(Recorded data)
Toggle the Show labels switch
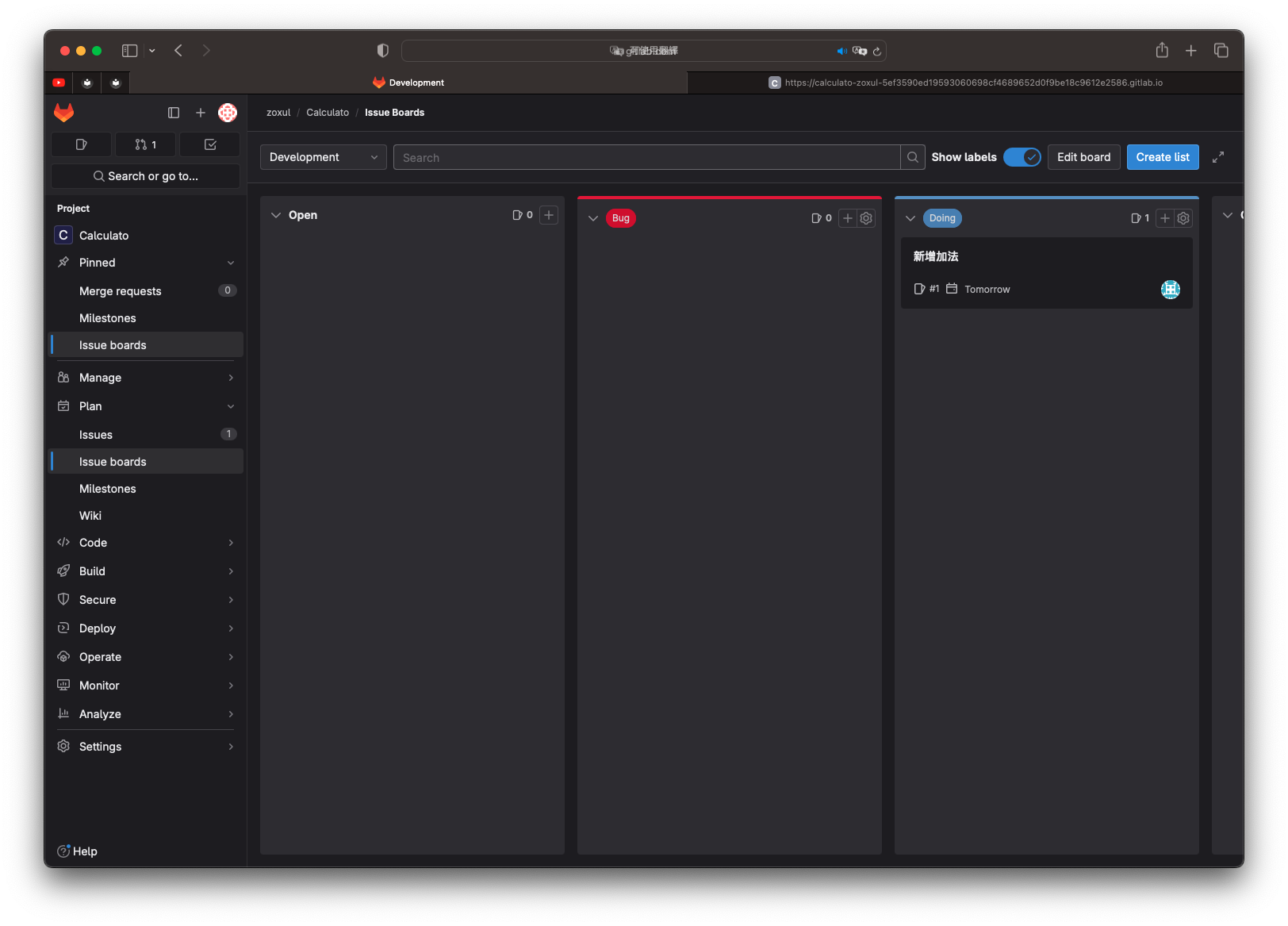The image size is (1288, 926). (1022, 157)

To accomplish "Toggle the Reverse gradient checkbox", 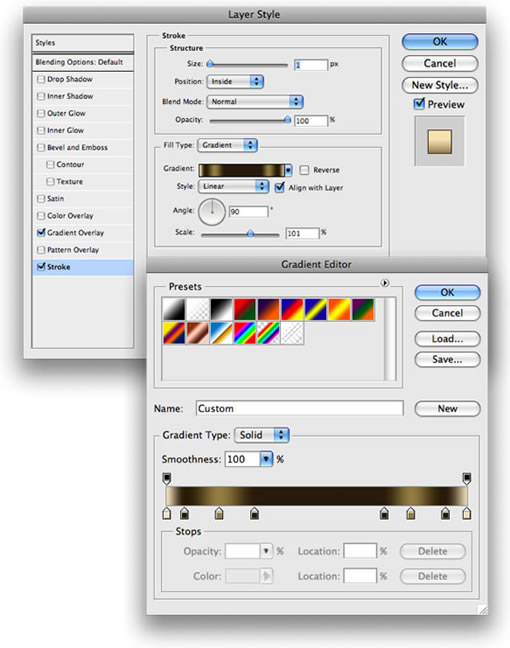I will pos(304,170).
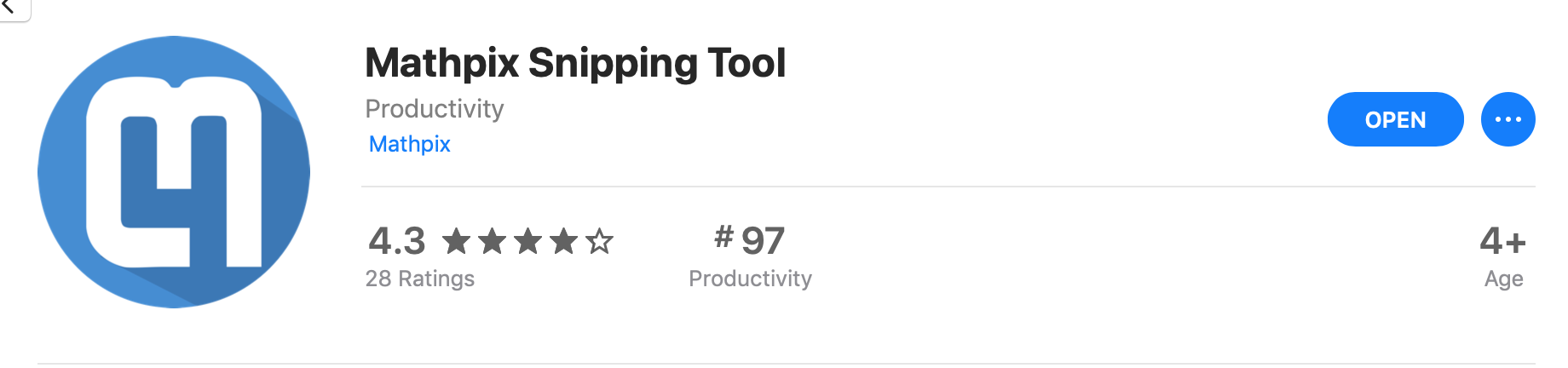This screenshot has width=1568, height=368.
Task: Click the Mathpix Snipping Tool app icon
Action: point(174,172)
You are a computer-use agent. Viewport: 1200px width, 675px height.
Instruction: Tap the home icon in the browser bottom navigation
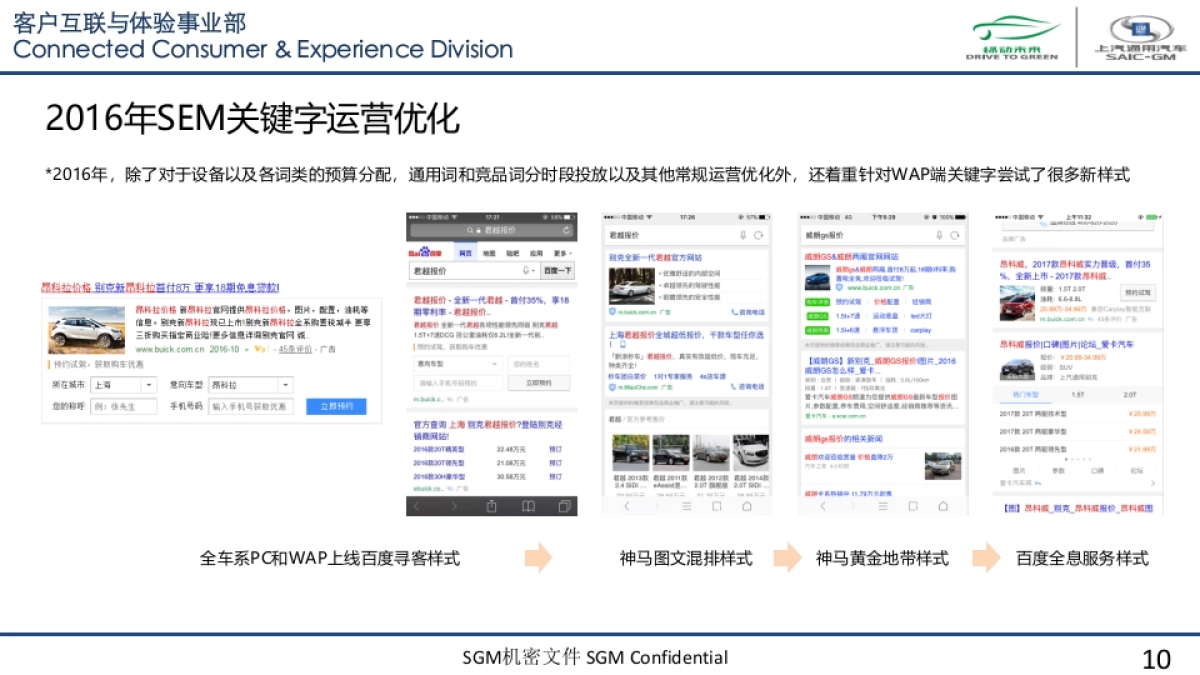click(747, 506)
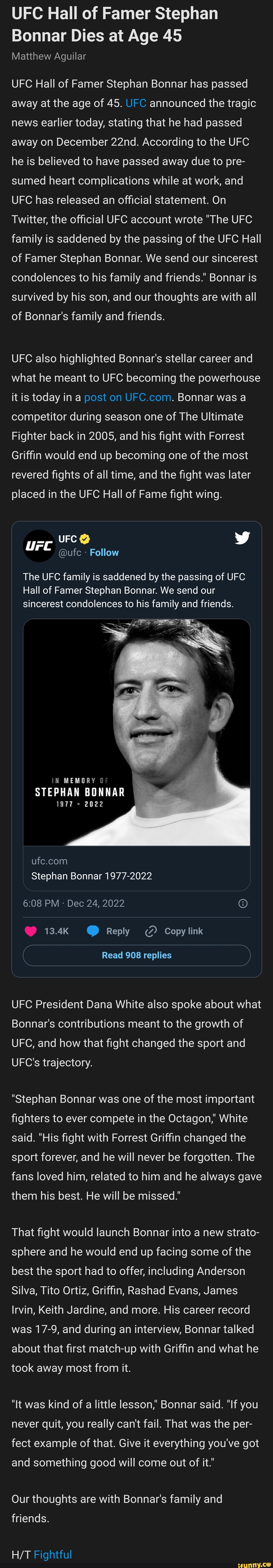The width and height of the screenshot is (273, 1568).
Task: Open the tweet info circle icon
Action: (243, 903)
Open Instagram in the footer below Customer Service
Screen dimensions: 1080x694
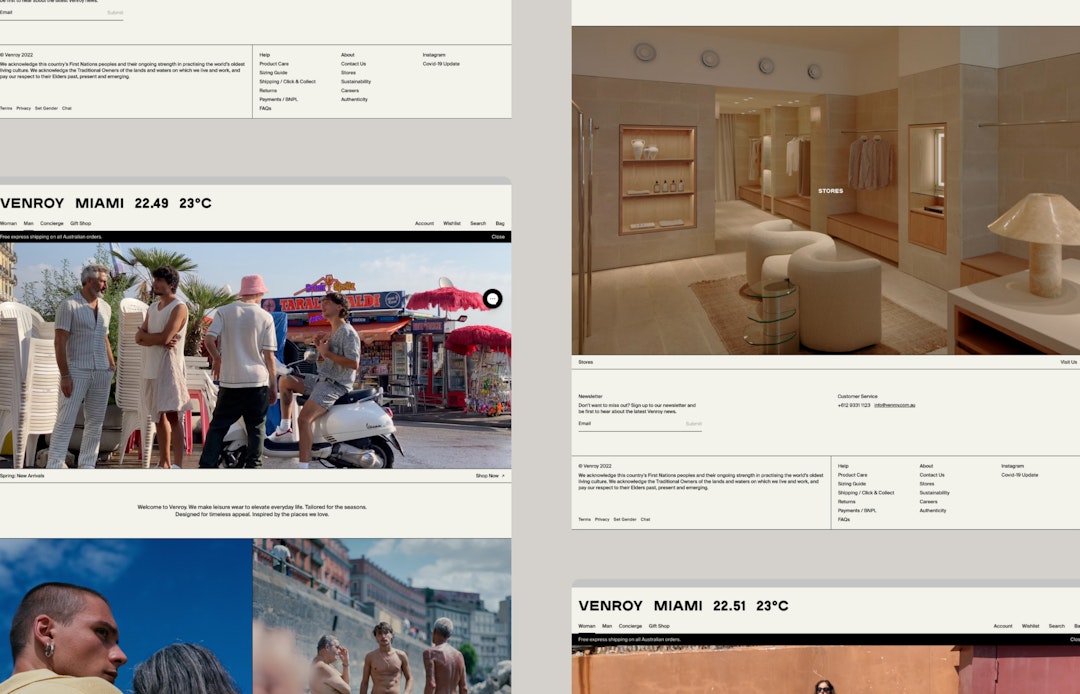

**Problem statement**
Return the recorded data verbatim, starting at the line that contains "You are a computer-use" and ending at the end of the data, with both ends included. Leave the pictures out of your answer.

**Completed exercise**
You are a computer-use agent. Viewport: 1200px width, 675px height.
Instruction: Tap the home icon in the browser bottom navigation
click(747, 506)
The width and height of the screenshot is (273, 1568).
Task: Open the tweet info circle icon
Action: (243, 903)
Open Instagram in the footer below Customer Service
Screen dimensions: 1080x694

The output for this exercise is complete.